Tuesday, April 24, 2012
Reality and Family Systems Therapy
Key Concepts and Unique Attributes
Whereas reality therapy emphasizes choice and responsibility as a means of self-fulfillment, family systems therapy gives priority to the affect familial affiliations and interactions have on client's direction and choice. Reality therapy is based on the choice theory, which assumes people need satisfying relationships to experience fulfillment. Family systems therapy is founded on the notion that individual's learn to function as part of a system that is the family. Individuals develop a way of being within the family which becomes the way they relate in larger systems or social situations.
Reality therapy rejects the medical model as well as the significance of one's past, although the family systems therapy addresses the foundational experience of the individual's past and present role in the family unit as a significant contribution to present functioning. Reality therapy claims people continue to make choices that satisfy the fundamental needs of "survival, love and belonging, power or achievement, freedom or independence, and fun" (Corey, 2009, p. 317). In essence, family therapy posits people navigate foundational needs by orienting themselves within the family unit. As the individual learns to function within the family, so he or she learns to relate to the rest of the world (Corey, 2009). Neither theory supports the medical model of illness.
Historical/contextual development of the theory
William Glasser rejected his original psychoanalytic training in an effort to find a theory that emphasized personal responsibility. After spending years amending, revising, and developing William Powers' control theory, he established his theory, and called it choice theory. The essence and basic assumption of his theory is the idea that people control their lives by the choices they make.
The family systems approach was born over many years, but especially during the 1950's, 60's and 70's. Adler's seminal contribution to the systems approach inspired further explorations into family therapy theory and practice. Other theorists contributed additional core concepts and slight variations to the theme of the family as a primary systemic contributor to psychological disturbances and the individual's relationship to the world.
Role of the Therapist
In reality therapy, the therapist's intention is to create a close therapeutic relationship and function as the client's advocate (Corey, 2009). In the role of a teacher, the therapist teaches clients self-evaluation as well as how to evaluate relationships; specifically how well their relationships fulfill their needs and desires. The therapist continues to provide guidance in helping clients determine what they want, and how they intend to fulfill those desires. The therapist challenges clients to explore their behavior and commit to change that will facilitate fulfilling their goals. The therapist always encourages hope and maintains a relationship with the client that they have a sense of camaraderie.

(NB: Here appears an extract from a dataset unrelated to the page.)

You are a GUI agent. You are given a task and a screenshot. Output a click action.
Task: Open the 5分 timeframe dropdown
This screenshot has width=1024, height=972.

In the family systems approach, the therapist functions as a collaborator, teacher, coach and model supported by respect, caring, empathy and an authentic interest in each family member (Corey, 2009). The therapist helps the family see patterns in the individual relationships and how each member can get stuck in particular roles that become detrimental to the individual and the family as a whole.
Research Support for the Theory
Bitter (1993) believes "human living is always influenced by experiences in families and groups" (p. 1). He found using techniques consistent with family therapy in couples therapy helped clients engage in change rather than remain in established routines that were detrimental to the relationship. Keeling, Dolbin-Macnab, Hudgins, and Ford (2008) found potential for family systems therapy to enhance family health in when families provide care for elder members. Corey (20090 claims family systems therapy is useful in marriage counseling, communication problems within families, during family crises, and creating better individual relationships within the family as well as creating a better holistic family functioning.
Reality Therapy has been used extensively for addiction therapy as well as recovery intervention programs (Corey, 2009). Carbo and Carbo (2010) found reality therapy effective for middle school students with behavioral problems. Furthermore, reality therapy is effective for clients seeking change and for a short-term approach (Corey, 2009). Minatrea and Wesley (2008) found using animal assisted therapy with reality therapy was effective for treating substance addiction.
Bitter, J. R. (1993). Communication styles, personality priorities, and social interest: Strategies for helping couples build a life together. Individual Psychology: Journal of Adlerian Theory, Research & Practice, 49(3-4), 330-350.
Carbo, B. C., & Carbo, T. M. (2010). Reality Therapy: A Group Intervention for Middle School Students With Behavioral Problems. Lecture presented at American Psychological Association 2010 Convention Presentation.
Keeling, M. L., Dolbin-Macnab, M. L., Hudgins, C., & Ford, J. (2008). Caregiving in Family Systems: Exploring the Potential for Systemic Therapies. Journal of Systemic Therapies, 27(3), 45-63. doi: 10.1521/jsyt.2008.27.3.45
Minatrea, N. B., & Wesley, M. C. (2008). Reality therapy goes to the dogs. International Journal of Reality Therapy, 28(1), 69-77.